Start of PASSAGE

I'm trying to write a Jupyter nbextension where the user can configure the notebook-wide extension behavior using IPython magics. I'm planning on siting the configuration data on the JS side, under an application-specific key in Jupyter.notebook.metadata
, "tempvars"
. In order to do this, I need the magics to be able to change the appropriate values within that ....metadata["tempvars"]
.
If I load a Jupyter notebook and make metadata changes using IPython.display.Javascript
directly from a notebook cell, they apply successfully.
JS console:
>> Jupyter.notebook.metadata["tempvars"]["universal"] = false
<- false
Jupyter cell:
[ ]: from IPython.display import Javascript
[ ]: Javascript("Jupyter.notebook.metadata['tempvars']['universal'] = true")

End of PASSAGE
Start of MATERIAL SHOWN

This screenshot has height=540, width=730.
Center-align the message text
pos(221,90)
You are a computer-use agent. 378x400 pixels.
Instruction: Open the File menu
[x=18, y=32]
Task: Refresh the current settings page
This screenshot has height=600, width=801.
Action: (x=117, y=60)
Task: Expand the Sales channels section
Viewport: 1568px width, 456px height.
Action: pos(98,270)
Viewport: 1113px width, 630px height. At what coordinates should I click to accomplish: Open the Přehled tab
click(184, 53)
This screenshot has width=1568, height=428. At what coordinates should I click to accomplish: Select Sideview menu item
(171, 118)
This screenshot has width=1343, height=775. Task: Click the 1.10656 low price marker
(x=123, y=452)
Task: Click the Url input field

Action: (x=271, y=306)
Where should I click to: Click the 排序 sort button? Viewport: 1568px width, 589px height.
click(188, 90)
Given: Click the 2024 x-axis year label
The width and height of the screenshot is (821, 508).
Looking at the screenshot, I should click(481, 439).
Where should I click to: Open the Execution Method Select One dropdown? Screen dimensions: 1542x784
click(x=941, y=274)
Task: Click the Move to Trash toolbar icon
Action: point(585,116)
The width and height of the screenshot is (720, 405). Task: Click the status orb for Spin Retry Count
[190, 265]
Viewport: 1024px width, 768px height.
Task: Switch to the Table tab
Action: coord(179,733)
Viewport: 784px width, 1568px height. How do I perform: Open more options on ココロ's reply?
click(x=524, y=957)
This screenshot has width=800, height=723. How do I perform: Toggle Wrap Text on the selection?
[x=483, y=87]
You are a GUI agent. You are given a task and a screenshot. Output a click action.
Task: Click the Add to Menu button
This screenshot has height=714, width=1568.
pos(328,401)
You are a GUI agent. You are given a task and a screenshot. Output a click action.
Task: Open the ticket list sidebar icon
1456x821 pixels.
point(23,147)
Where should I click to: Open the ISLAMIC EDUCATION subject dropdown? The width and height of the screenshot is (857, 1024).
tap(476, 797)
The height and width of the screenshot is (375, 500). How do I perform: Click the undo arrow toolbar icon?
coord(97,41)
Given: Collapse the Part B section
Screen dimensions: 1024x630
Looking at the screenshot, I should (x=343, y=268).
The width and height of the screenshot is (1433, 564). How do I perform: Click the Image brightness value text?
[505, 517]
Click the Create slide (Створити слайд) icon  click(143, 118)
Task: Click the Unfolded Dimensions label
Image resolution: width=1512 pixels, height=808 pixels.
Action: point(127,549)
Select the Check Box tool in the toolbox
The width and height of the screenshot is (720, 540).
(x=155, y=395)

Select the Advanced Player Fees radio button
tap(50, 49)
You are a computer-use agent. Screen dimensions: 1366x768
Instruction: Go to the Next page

End of MATERIAL SHOWN

[PROBLEM TO SOLVE]: Decide whether each statement agrees with the Jupyter post: (a) the configuration data is meant to sit on the JS side; (b) metadata changes made with IPython.display.Javascript directly from a notebook cell fail to apply; (c) users are meant to configure the extension behavior through IPython magics. Answer yes or no for each, quoting the words of the post that decide it. None of this material is needed for the work that comes next.

[EXERCISE RESULT]:
(a) Yes: "I'm planning on siting the configuration data on the JS side"
(b) No: "they apply successfully"
(c) Yes: "the user can configure the notebook-wide extension behavior using IPython magics"